GMP developers' SPARC corner

SPARC core pipeline overview

US1 US2 US3 US4 T1-T2 T3 T4-T5

issue width 4 (2I,1LS,2FP) 4 (2I,1LS,2FP) 1 1 2

issue order in order in order in order in order out-of-order

FP=floating point, LS=load/stor, I=intop

	US1 US2	US3 US4	T1-T2	T3	T4-T5
issue width	4 (2I,1LS,2FP)	4 (2I,1LS,2FP)	1	1	2
issue order	in order	in order	in order	in order	out-of-order

SPARC optimisation motivation

SPARC chips before T4 under-perform on GMP. This is not because the GMP code is inadequately optimised for SPARC, but due to the basic v9 ISA as well as the micro-architecture of these chips. The T1 and T2 chips perform worse than any other SPARC chips; they compare to a 15 year older 486 chip.

The T4/T5 are completely different, and are not at all bad GMP performers; they are now not much slower than a concurrent PC (using GMP repo code for SPARC). These CPUs are just 2-issue and can perform just one 64-bit ld/st per cycle, but they are out-of-order and have a fully pipelined integer multiply unit, albeit with an extreme latency of 12 cycles. Unlike older SPARCs, they (and T3) have an instruction umulxhi for producing the upper half of a 64 × 64 multiply, and a 64-bit add-with-carry (but no corresponding subtract).

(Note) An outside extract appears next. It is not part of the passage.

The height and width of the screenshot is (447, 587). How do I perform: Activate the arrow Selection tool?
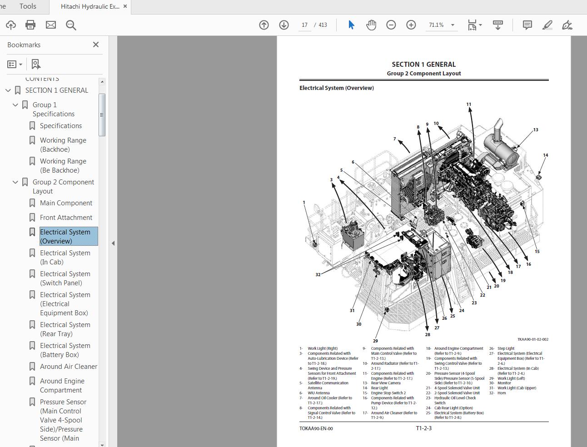(351, 25)
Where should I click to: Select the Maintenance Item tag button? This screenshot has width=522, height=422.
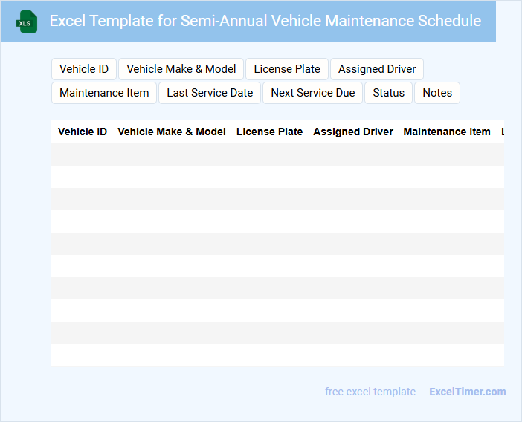(104, 93)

The T4 and T5 have zany instructions for directly performing bignum multiplies of up to 2048 bits, optionally with a 2-adic modulo. The design of these instructions is quite unsuitable for GMP, due to their register-based interface as well as > 100 cycle loadup, startup, and write-back overhead. Furthermore, the operands need to be the same number of limbs. The register-based interface requires special code for every limb count.

T4-T5 projects

Several mul primitives run one or two cycles slower per iteration than anticipated. It does not seem to be directly latency scheduling related.
Explore using the mpmul instruction for mpn_mul_basecase. Since mpmul handles just same-size operands, a GMP {up,un} × {vp,vn} multiply (where un ≥ vn) will require an initial {up,vn} × {vp,vn} multiply, then will be left with {up,un-vn} × {vp,vn}. If un-vn ≥ vn, then we should probably loop over mpmul, and add its low vn limbs to the upper part of the previous product, and just store the high vn limb. Considering that vn will never be > MUL_TOOM22_THRESHOLD, i.e., rather small, it is unlikely that what now remains should be done with mpmul, but rather with a loop over mpn_addmul_2 (or whatever largest mpn_addmul_k we might have). Optimisation: If un = vn + k, and k is small, pad the vp operand with some zero limbs when loading it to registers, and truncate the result.
Consider using the mpmul instruction for mpn_sqr_basecase, for large-enough operands. Unlike for mul_basecase, this will need just a simple cutoff point to a discrete sqr_bascase loop.
Implement dual-limb inverse "pi2" Euclidean and Hensel division primitives. This will double small-divisor division performance, since the mulx/umulxhi insn latency is causing poor single-limb inverse "pi1" performance.

DONE:

We have two new mpn addmul_1 variants, one 2-way unrolled and one 4-way unrolled. Commit the one which gives best performance for the critical operand sizes.
Rewrite mpn_submul_1 for speedup 5.8 c/l → 4.5 c/l.
Finish the cnd_aors_n.asm code.
Write a generic file aorsorrlshC_n.asm for addlsh1_n, sublsh1_n, rsblsh1_n. addlsh2_n, etc. Performance goal: 4 c/l for add/sub, 4.5 for rsb. To reach 4 c/l for sub, one needs to merge shifted limbs with xnor, for a free complement.